■ **Problem to work on**: Where the word "Policy" occurs in a line of the data, return the whole line.

[Stored items]
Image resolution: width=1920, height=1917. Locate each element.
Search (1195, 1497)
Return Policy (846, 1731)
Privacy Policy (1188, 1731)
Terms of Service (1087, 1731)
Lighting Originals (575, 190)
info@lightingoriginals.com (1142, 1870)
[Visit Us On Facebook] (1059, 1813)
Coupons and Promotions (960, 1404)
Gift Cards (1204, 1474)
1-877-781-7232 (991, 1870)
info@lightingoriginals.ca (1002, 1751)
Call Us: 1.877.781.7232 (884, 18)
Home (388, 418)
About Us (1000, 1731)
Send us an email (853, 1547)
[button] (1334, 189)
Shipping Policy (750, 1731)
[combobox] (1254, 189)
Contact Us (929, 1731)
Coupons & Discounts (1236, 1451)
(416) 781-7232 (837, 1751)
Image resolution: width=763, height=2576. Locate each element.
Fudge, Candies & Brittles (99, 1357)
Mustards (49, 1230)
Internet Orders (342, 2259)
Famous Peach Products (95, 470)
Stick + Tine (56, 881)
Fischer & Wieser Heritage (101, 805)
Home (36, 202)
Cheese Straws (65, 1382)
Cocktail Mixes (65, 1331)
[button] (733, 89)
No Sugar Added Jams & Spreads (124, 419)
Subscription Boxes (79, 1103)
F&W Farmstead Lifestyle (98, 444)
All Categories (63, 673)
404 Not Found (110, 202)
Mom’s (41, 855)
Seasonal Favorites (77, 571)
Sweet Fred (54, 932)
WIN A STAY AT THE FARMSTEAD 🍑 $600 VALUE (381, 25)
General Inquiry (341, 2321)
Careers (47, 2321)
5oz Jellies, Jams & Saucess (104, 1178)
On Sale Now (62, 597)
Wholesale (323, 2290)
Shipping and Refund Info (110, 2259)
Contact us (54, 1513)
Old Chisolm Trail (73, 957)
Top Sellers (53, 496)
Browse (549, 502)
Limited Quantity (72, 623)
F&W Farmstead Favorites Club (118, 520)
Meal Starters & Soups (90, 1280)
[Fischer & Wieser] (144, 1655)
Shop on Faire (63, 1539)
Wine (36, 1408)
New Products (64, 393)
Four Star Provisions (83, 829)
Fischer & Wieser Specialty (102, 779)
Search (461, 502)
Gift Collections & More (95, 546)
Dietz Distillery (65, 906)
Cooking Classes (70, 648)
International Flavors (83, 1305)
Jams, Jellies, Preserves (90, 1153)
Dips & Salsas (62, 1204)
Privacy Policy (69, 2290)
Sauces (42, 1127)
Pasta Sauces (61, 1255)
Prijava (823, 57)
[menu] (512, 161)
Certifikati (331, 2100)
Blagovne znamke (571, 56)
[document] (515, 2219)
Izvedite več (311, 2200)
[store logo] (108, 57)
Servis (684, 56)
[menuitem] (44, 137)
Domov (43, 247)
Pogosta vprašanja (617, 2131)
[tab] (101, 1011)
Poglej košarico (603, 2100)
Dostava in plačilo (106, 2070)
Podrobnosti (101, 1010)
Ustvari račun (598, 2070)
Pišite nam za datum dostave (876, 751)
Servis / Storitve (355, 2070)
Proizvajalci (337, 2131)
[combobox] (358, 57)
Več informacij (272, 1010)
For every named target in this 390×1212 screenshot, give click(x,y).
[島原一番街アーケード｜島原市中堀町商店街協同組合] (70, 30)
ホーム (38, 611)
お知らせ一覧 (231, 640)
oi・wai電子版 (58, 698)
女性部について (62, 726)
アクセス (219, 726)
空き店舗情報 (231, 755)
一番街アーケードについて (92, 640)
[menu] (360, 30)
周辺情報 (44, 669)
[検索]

■ **Solved problem**:
Return Policy (846, 1731)
Privacy Policy (1188, 1731)
Shipping Policy (750, 1731)
Privacy Policy (69, 2290)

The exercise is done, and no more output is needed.